Alternative splicing of precursor mRNA is an essential mechanism to increase the complexity of gene expression, and it plays an important role in cellular differentiation and organism development. Regulation of alternative splicing is a complicated process in which numerous interacting components are at work, including cis-acting elements and trans-acting factors, and is further guided by the functional coupling between transcription and splicing. Additional molecular features, such as chromatin structure, RNA structure and alternative transcription initiation or alternative transcription termination, collaborate with these basic components to generate the protein diversity due to alternative splicing. All these factors contributing to this one fundamental biological process add up to a mechanism that is critical to the proper functioning of cells. Any corruption of the process may lead to disruption of normal cellular function and the eventuality of disease. Cancer is one of those diseases, where alternative splicing may be the basis for the identification of novel diagnostic and prognostic biomarkers, as well as new strategies for therapy. Thus, an in-depth understanding of alternative splicing regulation has the potential not only to elucidate fundamental biological principles, but to provide solutions for various diseases.
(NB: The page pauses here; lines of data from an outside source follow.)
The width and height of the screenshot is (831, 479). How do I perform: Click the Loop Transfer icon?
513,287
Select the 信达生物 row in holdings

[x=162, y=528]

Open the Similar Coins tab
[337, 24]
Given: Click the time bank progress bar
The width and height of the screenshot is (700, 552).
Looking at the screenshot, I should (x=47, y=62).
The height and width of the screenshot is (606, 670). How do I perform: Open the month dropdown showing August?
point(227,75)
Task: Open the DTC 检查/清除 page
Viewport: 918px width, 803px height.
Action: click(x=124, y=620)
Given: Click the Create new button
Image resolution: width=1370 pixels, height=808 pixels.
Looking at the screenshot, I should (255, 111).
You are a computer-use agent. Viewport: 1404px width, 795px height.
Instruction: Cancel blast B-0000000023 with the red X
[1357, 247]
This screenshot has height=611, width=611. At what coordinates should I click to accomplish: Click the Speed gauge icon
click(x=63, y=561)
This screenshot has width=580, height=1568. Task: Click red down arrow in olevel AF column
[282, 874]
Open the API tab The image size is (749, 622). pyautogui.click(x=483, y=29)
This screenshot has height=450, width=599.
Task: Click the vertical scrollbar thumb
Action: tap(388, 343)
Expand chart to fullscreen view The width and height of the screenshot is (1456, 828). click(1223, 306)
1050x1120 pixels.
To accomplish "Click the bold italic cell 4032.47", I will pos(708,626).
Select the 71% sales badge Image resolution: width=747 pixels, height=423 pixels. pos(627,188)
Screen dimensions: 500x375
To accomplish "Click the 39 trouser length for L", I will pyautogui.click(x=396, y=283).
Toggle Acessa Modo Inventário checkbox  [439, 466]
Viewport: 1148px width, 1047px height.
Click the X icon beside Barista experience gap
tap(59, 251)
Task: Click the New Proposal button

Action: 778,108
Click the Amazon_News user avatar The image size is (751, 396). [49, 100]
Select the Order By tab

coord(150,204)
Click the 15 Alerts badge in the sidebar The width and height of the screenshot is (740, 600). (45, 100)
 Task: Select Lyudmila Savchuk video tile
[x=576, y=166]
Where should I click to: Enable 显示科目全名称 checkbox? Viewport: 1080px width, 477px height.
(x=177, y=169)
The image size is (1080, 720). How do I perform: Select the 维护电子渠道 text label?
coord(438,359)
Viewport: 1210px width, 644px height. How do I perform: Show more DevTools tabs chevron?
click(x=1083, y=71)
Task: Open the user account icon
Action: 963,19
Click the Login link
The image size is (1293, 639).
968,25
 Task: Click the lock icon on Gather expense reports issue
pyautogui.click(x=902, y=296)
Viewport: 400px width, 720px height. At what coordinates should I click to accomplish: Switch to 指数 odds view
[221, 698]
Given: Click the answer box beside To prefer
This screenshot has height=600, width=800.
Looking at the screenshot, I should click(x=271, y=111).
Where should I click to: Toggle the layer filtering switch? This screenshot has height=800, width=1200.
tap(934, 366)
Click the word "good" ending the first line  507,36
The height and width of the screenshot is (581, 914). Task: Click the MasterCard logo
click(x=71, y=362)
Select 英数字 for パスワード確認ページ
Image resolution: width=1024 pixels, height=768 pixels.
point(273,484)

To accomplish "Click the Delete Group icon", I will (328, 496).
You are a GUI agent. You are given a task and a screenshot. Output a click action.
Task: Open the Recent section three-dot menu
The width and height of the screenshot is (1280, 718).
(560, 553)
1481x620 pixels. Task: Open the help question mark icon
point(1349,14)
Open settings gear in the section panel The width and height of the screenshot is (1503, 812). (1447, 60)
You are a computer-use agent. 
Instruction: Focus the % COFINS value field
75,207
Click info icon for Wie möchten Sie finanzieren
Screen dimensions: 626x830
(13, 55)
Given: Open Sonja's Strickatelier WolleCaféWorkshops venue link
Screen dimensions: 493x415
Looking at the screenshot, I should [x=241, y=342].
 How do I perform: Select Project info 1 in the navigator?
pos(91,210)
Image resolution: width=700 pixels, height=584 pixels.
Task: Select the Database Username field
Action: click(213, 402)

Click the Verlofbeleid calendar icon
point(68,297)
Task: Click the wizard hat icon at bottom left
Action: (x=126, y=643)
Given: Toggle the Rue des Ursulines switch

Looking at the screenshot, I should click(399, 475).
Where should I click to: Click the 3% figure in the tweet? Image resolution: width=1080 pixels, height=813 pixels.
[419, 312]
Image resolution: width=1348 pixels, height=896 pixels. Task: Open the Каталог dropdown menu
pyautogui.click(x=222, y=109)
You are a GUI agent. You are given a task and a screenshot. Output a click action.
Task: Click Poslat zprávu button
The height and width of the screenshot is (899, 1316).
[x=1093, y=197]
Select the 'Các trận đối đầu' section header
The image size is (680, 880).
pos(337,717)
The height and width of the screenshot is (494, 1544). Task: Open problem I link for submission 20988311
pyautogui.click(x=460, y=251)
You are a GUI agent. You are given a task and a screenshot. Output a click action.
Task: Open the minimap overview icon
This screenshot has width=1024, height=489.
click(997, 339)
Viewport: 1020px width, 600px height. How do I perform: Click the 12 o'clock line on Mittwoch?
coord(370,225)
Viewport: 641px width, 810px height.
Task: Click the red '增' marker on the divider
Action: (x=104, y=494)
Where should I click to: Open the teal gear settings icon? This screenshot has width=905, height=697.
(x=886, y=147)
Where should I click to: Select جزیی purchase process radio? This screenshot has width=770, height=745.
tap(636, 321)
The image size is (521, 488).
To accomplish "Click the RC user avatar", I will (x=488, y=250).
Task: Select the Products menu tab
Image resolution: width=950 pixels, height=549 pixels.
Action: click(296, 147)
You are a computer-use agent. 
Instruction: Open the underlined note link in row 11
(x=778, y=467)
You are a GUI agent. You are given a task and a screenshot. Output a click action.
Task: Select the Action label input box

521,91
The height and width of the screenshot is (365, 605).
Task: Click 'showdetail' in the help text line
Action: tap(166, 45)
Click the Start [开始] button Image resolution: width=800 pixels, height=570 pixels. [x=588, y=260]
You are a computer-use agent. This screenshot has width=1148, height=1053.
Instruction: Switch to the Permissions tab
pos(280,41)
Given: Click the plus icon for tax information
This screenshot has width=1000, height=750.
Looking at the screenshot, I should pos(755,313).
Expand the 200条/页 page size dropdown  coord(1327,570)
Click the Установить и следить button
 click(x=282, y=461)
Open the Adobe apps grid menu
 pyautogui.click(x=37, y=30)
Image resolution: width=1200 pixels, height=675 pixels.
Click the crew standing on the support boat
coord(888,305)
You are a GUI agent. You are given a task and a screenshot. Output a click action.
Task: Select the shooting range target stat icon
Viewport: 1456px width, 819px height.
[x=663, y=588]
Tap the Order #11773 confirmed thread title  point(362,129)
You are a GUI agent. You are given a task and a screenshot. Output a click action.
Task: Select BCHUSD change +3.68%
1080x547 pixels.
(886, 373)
Keywords: alternative splicing; disease; mechanism; precursor mRNA; regulation.

Figure 1.

Five main types of alternative splicing events are depicted. (A) Constitutive splicing; (B) mutually exclusive exons; (C) cassette alternative exon; (D) alternative 3′ splice site; (E) alternative 5′ splice site; and (F) intron retention.

Figure 2.

Schematic representation of the sequence elements and proteins at 5′ and 3′ exon-intron boundaries in an RNA transcript. The diagram illustrates the appropriate relative distributions of the molecules and core splicing signals with its consensus sequence in regulation of the alternative splicing. The enhancer elements [(exonic splicing enhancers (ESEs) and intronic splicing enhancers (ISEs)] are recognized by activator proteins (the SR protein family), and the silencer elements [exonic splicing silencers (ESSs) and intronic splicing silencers (ISSs)] are bound by repressor proteins [the heterogeneous nuclear ribonucleoproteins (hnRNP) protein family]. These two protein families are engaged to promote or inhibit spliceosome assembly at weak splice sites, respectively.